- Records for the task
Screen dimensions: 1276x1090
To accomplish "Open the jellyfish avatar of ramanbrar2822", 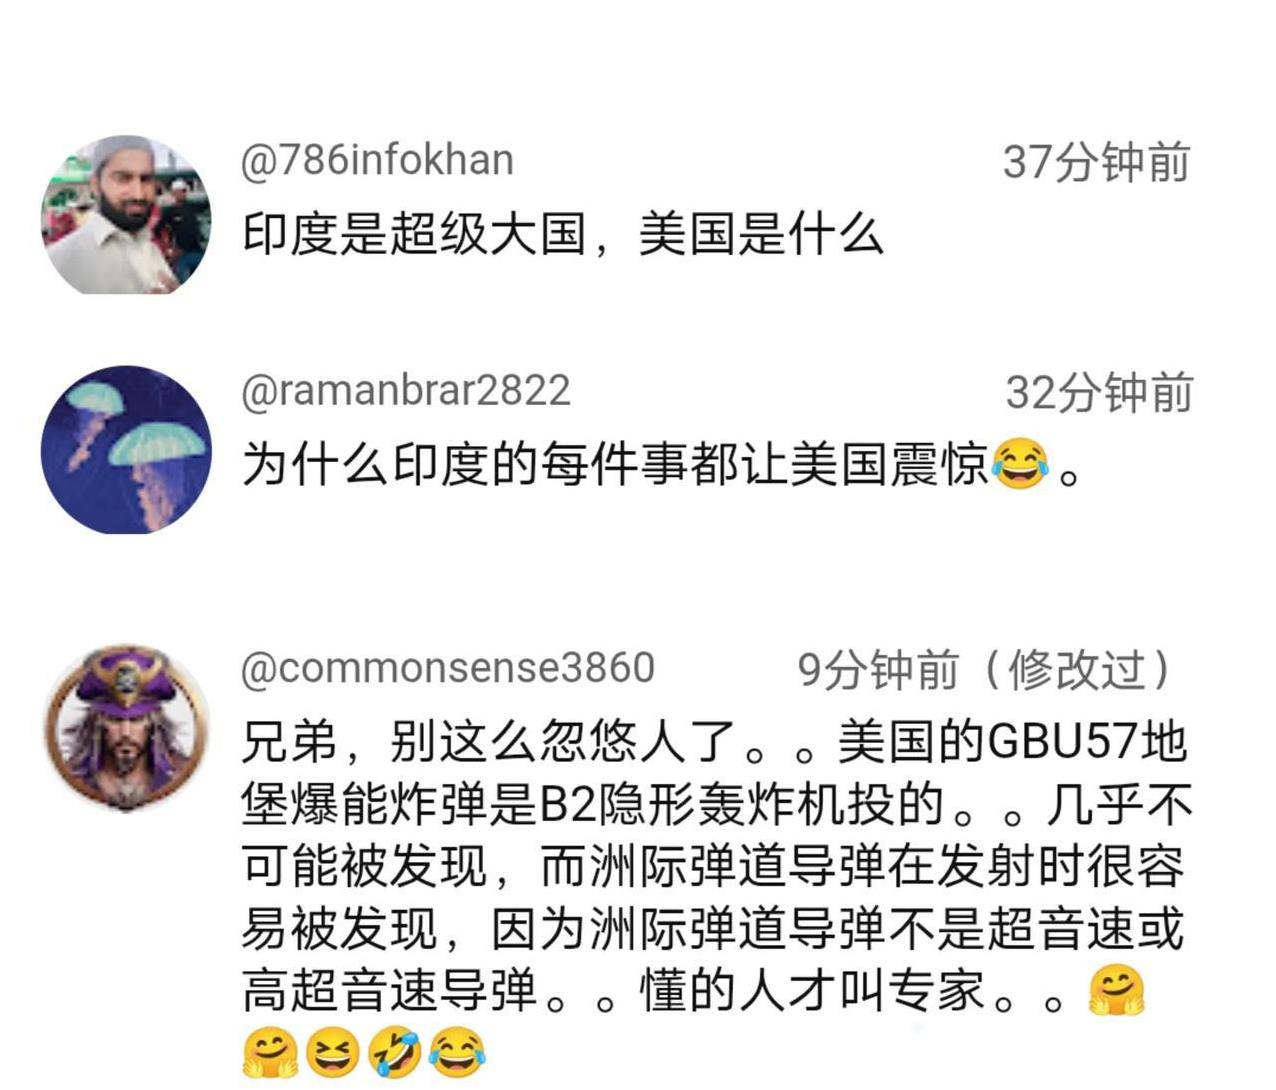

* * *

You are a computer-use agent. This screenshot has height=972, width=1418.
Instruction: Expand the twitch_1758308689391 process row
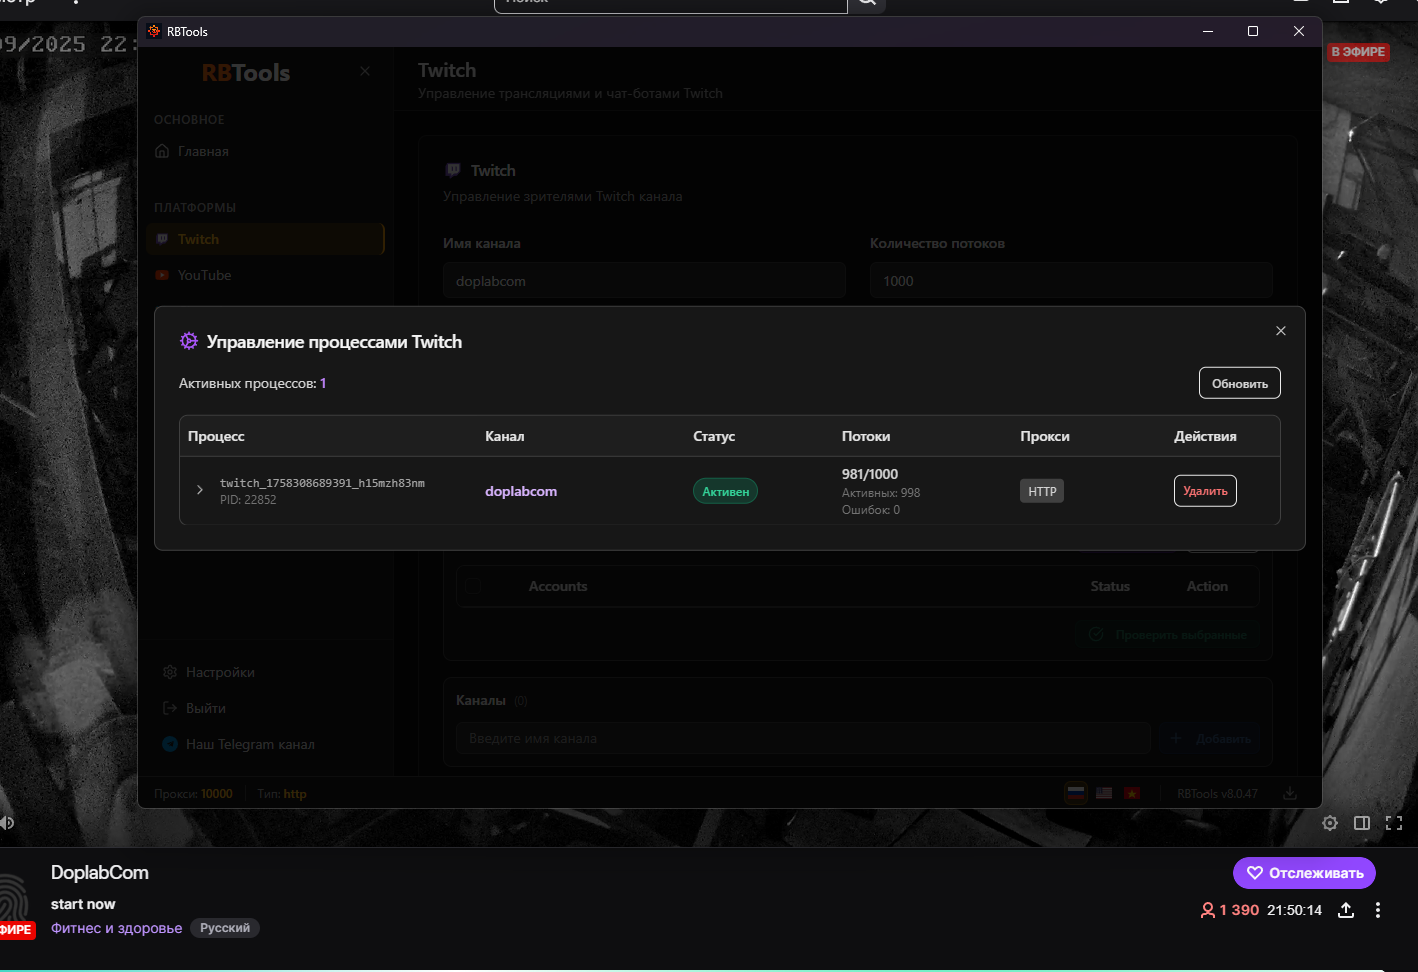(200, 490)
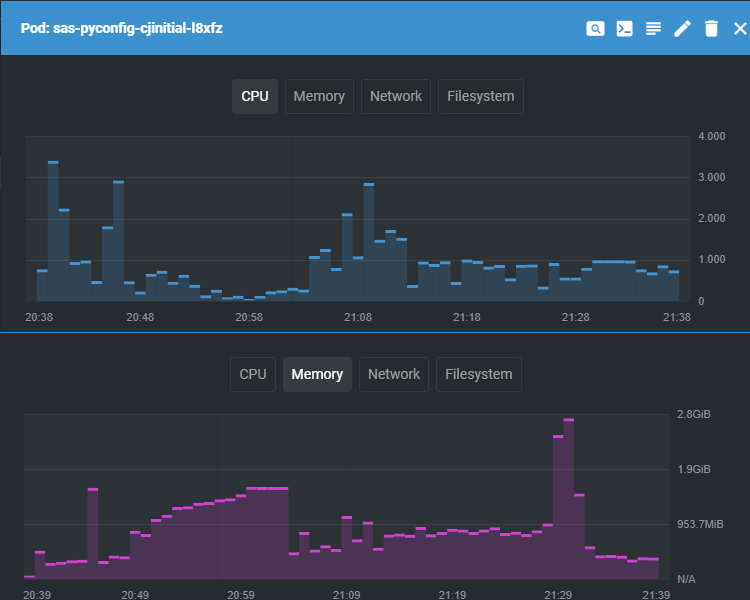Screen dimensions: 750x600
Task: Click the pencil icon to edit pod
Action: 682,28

- Task brief
What are the lines in the records above, word for word, from the one containing "Screen dimensions: 1276x1090" through the one containing "the jellyfish avatar", both ends included and pictures left out?

- Solution for this exercise
Screen dimensions: 1276x1090
To accomplish "Open the jellyfish avatar of ramanbrar2822", 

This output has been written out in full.